(Collected data)
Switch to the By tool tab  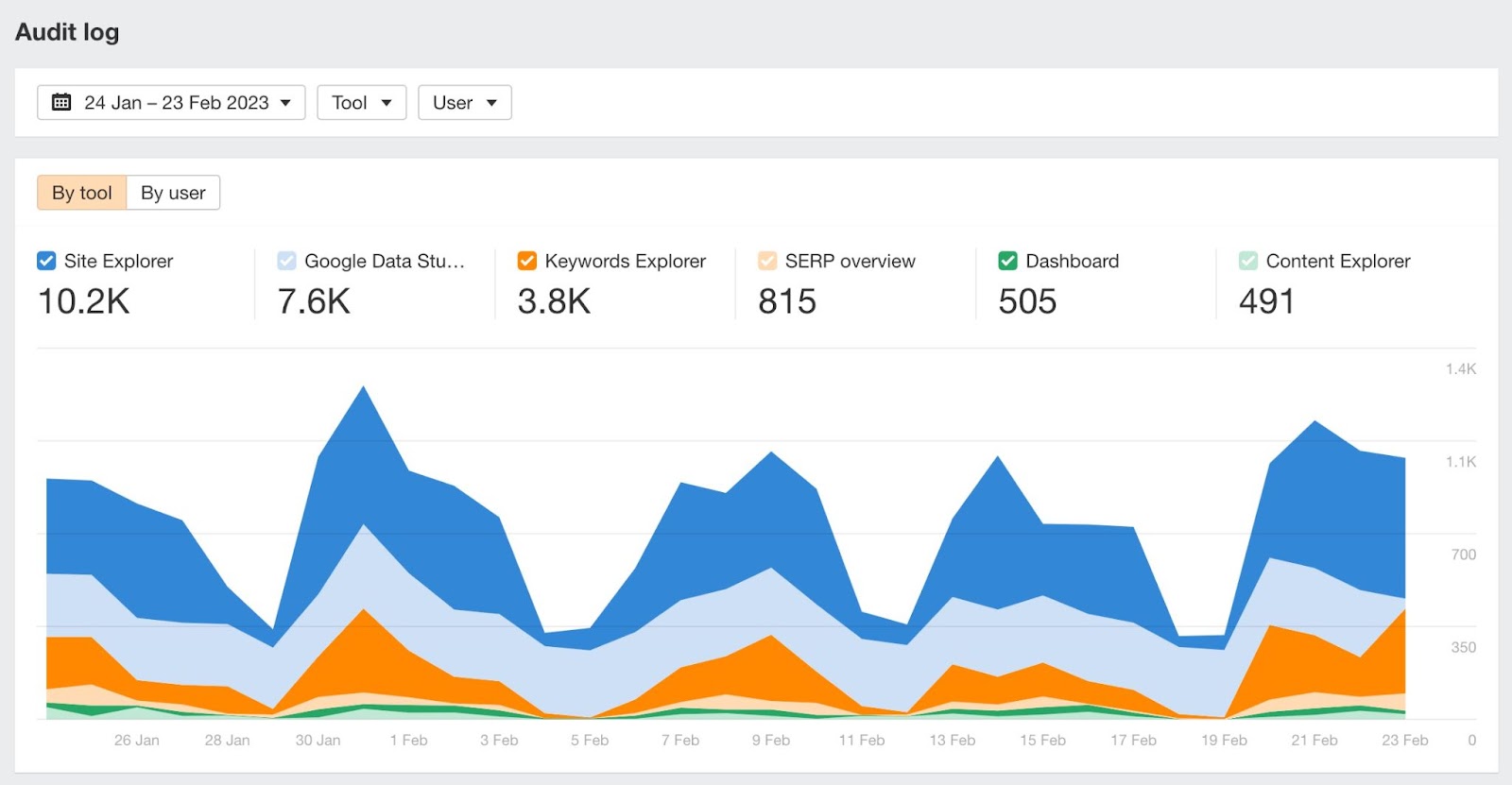pos(82,193)
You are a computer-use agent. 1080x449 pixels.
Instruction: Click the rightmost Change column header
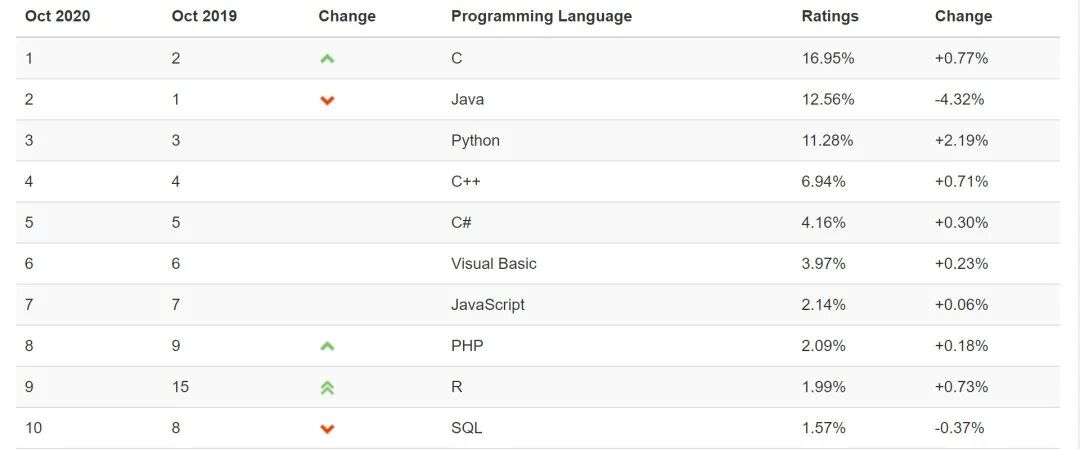(964, 16)
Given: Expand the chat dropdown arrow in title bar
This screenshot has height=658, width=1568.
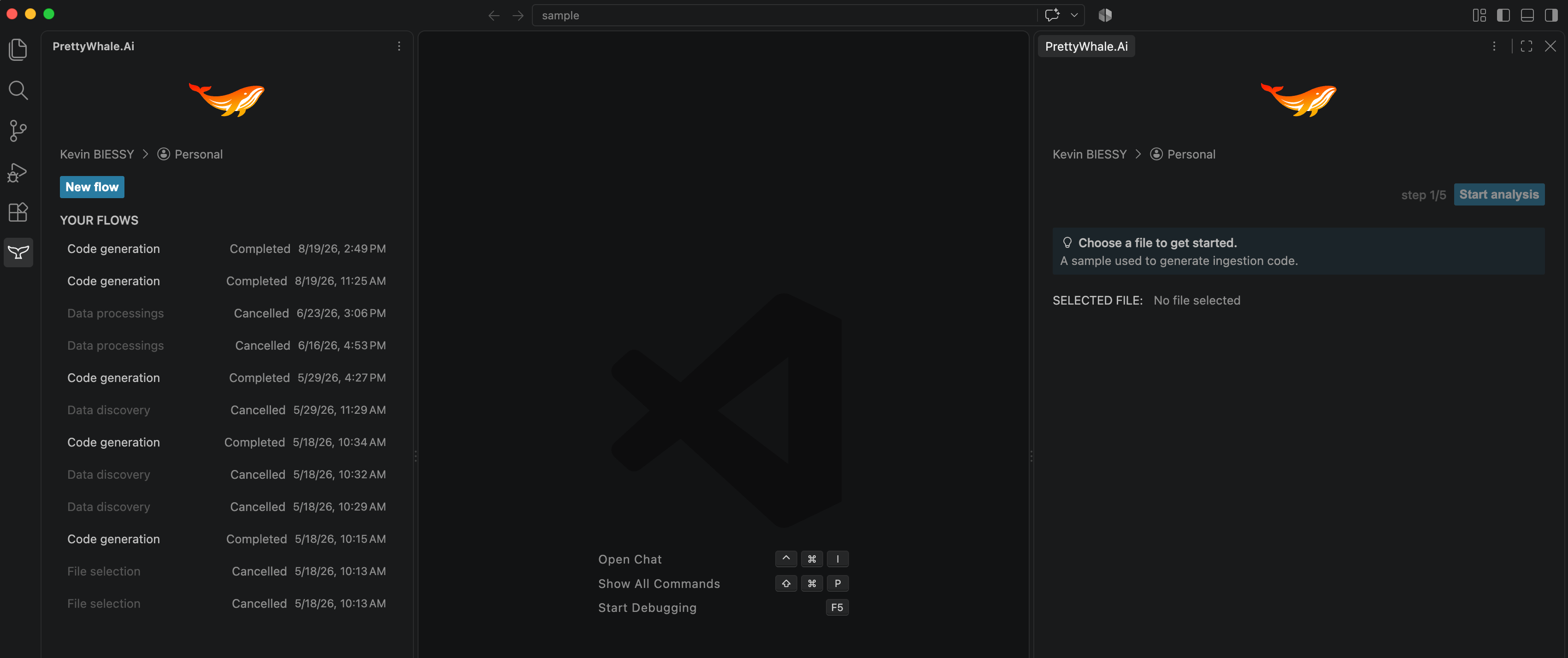Looking at the screenshot, I should (x=1074, y=15).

Description of the task: Skip every picture. Repeat word for word the lines from the line holding "Given: Expand the" through the end of the entries above.

Task response:
Given: Expand the chat dropdown arrow in title bar
This screenshot has height=658, width=1568.
Looking at the screenshot, I should (x=1074, y=15).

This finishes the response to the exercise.